History
How It Was Born
The word ‘Chiropractic’ comes from the Greek words chiros, (hand) and praktos, (done); done by hand. It was so named by its developer, Daniel David Palmer.
DD was born in Ontario, Canada in 1845 and moved south to Iowa in the USA in 1865 at the age of 20. He cut quite an entrepreneurial figure and after a 20 year period as a successful horticulturist and farmer turned his interests to natural healing. Within four years his magnetic healing practice had made him extremely wealthy.
A prolific reader of all things scientific, DD realized that although various forms of manipulation had been used for hundreds if not thousands of years, no one had developed a philosophical or scientific rationale to explain their effects. DD Palmer’s major contribution to the health field was therefore the codification of the philosophy, art and science of chiropractic, wrested from a background of systematic study in anatomy and physiology. The art of chiropractic began with the very first spinal adjustment and developed from it.
DD performed the initial chiropractic adjustment in September 1895 and later, in The Chiropractor’s Adjustment, he wrote the following account of that experience: “Harvey Lillard, a janitor in the Ryan Block, where I had my office, had been so deaf for 17 years that he could not hear the racket of a wagon on the street or the ticking of a watch. I made inquiry as to the cause of his deafness and was informed that when he was exerting himself in a cramped, stooping position, he felt something give in his back and immediately became deaf. An examination showed a vertebra racked from its normal position. I reasoned that if the vertebra was replaced, the man’s hearing should be restored. With this object in view, a half hour talk persuaded Mr Lillard to allow me to replace it. I racked it into position by using the spinous process as a lever and soon the man could hear as before.

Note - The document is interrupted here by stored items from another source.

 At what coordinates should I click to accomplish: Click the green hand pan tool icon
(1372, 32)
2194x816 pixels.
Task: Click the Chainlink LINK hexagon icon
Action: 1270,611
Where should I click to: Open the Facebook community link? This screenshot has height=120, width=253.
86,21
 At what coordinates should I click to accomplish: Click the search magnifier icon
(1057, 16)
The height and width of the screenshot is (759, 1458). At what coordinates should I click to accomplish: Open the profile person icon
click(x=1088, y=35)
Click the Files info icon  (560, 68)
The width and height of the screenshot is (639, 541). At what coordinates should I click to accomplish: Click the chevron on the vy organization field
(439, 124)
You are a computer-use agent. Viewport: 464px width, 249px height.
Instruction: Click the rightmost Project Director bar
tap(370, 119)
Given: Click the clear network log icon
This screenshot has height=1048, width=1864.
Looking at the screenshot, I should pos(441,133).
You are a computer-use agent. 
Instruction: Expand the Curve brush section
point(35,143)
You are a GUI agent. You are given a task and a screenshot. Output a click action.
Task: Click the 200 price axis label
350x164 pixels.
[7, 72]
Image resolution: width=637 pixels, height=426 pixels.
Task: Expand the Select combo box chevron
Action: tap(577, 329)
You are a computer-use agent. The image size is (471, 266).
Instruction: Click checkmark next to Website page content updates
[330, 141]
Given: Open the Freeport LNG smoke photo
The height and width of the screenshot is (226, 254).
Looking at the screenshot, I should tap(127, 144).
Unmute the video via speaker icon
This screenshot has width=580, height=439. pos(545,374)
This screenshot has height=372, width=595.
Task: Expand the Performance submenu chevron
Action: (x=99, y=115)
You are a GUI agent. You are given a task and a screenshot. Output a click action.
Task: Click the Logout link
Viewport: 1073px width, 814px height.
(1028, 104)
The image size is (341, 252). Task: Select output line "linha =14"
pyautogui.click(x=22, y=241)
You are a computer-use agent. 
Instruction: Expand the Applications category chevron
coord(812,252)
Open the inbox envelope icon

From that first adjustment, DD Palmer continued to develop chiropractic and in 1897 established the Palmer School of Cure, now known as the Palmer College of Chiropractic, in Davenport, Iowa where it remains to this day.
Since Palmer College opened, chiropractic has developed rapidly and there are now over 35 schools and colleges around the world and on every continent.
In A Short String
One day in 1878, while working in a stooped, cramped position, Harvey Lillard felt something “pop” in his neck. A few days later, he was almost completely deaf. Seventeen years passed in virtual silence. Then, on September 18, 1895, Lillard told the story to Daniel David Palmer, a magnetic healer who practiced in the Davenport, Iowa building where Lillard worked as a janitor. Palmer examined the deaf man’s spine and discovered a ‘bump’ in the area where Lillard had said he felt the pop. Reasoning that this bump was the result of one of the spine’s vertebrae moving out of line with the others, Palmer persuaded Lillard to let him try to restore it to the normal position. He had the janitor lie down on his stomach, and applied a quick thrust to the ‘bump’. There was another ‘pop’ and the bump was gone. In a few days, Lillard was able to hear once again.
Chiropractic was born. Palmer began checking other patients for evidence of misaligned vertebrae and adjusting them. He quickly discovered that many of their ailments were alleviated, and even eliminated altogether, after his efforts to re-position the bones. From these observations, and from his own study and knowledge of health, Palmer concluded that good health is the normal, natural state of the body. He also reasoned that the body’s own natural ability to fully express its good health was reduced by the interference to the passage of mental impulses to and from the brain; impulses that carried vital information regarding the proper functioning of the body and which were transmitted via the spinal cord.
If misaligned vertebrae could be returned to their normal positions, Palmer theorized, the free flow of information within the body could resume. Thus, the body’s former ability to maintain itself in a state of natural good health would be restored.
Further study and investigations of the discovery and its implications followed until Palmer had no doubt of the effectiveness of the correction.
With his son, B. J., who was equally convinced about the life-enhancing benefit of chiropractic, Palmer founded the first college designed to teach the philosophy, art, and science of the unique health care system.
For more than 100 years, through the brilliant work of individual chiropractors, over 40 chiropractic techniques have been developed. All seek to assess the spine for nerve interference and reduce it with manoeuvres called “adjustment”. Chiropractic has survived, thrived and grown into the largest drug-less health profession worldwide, as all of these techniques have shown to be more effective and safer than traditional medicine to decrease discomfort and pain, restoring musculoskeletal functions.